When an unbound workqueue is allocated, get_unbound_pool() is called
with the attributes of the workqueue. If there already is a matching
worker_pool, the reference count is bumped and the pool is returned.
If not, a new worker_pool with matching attributes is created and
returned.
When an unbound workqueue is destroyed, put_unbound_pool() is called
which decrements the reference count of the associated worker_pool.

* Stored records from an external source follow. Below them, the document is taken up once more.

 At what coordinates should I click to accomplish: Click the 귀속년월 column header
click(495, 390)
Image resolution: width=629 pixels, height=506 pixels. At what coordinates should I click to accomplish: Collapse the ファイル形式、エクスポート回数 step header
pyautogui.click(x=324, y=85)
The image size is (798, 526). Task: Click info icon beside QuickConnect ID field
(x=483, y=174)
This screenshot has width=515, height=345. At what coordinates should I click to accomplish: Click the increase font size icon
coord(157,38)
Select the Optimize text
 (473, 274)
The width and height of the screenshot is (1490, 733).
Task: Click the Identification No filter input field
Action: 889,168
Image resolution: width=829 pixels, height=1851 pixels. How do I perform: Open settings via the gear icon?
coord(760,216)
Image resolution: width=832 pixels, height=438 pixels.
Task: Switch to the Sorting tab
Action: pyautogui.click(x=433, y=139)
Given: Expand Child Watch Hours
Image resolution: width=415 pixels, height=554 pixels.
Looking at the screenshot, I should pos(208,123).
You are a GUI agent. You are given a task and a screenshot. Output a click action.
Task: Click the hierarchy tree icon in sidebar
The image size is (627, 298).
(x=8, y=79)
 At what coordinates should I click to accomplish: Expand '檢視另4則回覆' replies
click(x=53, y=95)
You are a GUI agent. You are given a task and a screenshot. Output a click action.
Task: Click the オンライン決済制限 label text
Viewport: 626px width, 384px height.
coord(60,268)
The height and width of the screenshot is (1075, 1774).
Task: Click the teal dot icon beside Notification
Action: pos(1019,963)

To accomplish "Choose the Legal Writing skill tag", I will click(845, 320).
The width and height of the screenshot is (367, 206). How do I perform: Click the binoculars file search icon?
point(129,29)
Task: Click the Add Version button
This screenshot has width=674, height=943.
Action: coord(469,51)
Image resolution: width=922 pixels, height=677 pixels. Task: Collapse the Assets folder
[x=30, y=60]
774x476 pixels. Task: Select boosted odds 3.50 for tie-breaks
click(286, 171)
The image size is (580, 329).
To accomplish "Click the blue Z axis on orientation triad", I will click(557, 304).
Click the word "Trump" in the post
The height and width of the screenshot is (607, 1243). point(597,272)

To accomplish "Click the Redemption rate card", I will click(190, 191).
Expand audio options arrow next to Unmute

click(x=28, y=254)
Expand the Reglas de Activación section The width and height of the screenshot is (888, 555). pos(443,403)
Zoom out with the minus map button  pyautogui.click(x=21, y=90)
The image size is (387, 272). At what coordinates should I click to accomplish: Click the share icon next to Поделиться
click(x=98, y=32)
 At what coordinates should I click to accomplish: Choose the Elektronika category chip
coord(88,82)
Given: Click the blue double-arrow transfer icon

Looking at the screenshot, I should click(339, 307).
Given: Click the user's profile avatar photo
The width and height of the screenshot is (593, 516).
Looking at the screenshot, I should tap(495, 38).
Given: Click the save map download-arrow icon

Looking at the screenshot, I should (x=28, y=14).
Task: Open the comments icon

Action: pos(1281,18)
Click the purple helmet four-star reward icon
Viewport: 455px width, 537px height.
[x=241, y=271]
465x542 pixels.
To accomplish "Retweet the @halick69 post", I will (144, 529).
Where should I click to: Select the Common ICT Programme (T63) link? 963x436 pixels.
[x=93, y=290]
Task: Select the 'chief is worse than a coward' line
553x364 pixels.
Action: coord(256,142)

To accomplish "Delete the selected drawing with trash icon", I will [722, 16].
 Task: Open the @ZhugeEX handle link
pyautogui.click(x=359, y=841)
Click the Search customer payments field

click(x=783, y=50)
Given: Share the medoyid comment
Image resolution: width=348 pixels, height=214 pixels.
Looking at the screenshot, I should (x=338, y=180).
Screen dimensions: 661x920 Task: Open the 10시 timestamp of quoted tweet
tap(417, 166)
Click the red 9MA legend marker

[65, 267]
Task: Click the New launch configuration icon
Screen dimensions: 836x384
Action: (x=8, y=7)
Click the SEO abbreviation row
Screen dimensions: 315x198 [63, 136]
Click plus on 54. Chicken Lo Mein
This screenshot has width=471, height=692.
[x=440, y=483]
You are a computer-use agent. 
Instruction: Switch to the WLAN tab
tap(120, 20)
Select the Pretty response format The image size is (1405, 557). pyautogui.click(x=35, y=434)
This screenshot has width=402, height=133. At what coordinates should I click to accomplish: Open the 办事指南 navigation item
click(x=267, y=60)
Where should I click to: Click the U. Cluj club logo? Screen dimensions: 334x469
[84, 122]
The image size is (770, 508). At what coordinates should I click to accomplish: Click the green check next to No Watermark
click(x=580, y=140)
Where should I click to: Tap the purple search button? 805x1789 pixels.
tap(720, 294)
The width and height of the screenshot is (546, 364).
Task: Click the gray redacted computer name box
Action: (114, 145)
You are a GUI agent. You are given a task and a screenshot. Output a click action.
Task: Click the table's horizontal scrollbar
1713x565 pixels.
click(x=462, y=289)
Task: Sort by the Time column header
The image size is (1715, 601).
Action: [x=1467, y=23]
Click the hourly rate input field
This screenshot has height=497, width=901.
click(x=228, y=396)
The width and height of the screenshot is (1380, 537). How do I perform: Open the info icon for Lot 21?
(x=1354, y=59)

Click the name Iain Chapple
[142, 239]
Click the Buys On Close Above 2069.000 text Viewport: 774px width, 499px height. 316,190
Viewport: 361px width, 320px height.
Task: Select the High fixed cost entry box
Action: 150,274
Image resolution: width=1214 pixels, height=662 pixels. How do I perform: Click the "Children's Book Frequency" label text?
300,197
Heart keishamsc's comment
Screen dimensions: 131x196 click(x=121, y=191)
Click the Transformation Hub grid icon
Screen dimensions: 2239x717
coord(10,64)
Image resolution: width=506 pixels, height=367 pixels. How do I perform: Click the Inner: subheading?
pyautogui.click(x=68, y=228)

If the refcnt reaches zero, the worker_pool is destroyed in sched-RCU
safe way.
Note that the standard unbound worker_pools - normal and highpri ones
with no specific cpumask affinity - are no longer created explicitly
during init_workqueues(). init_workqueues() only initializes
workqueue_attrs to be used for standard unbound pools -
unbound_std_wq_attrs[]. The pools are spawned on demand as workqueues
are created.
Signed-off-by: Tejun Heo <tj@kernel.org>
---
kernel/workqueue.c | 230 ++++++++++++++++++++++++++++++++++++++++++++++++++---
1 file changed, 218 insertions(+), 12 deletions(-)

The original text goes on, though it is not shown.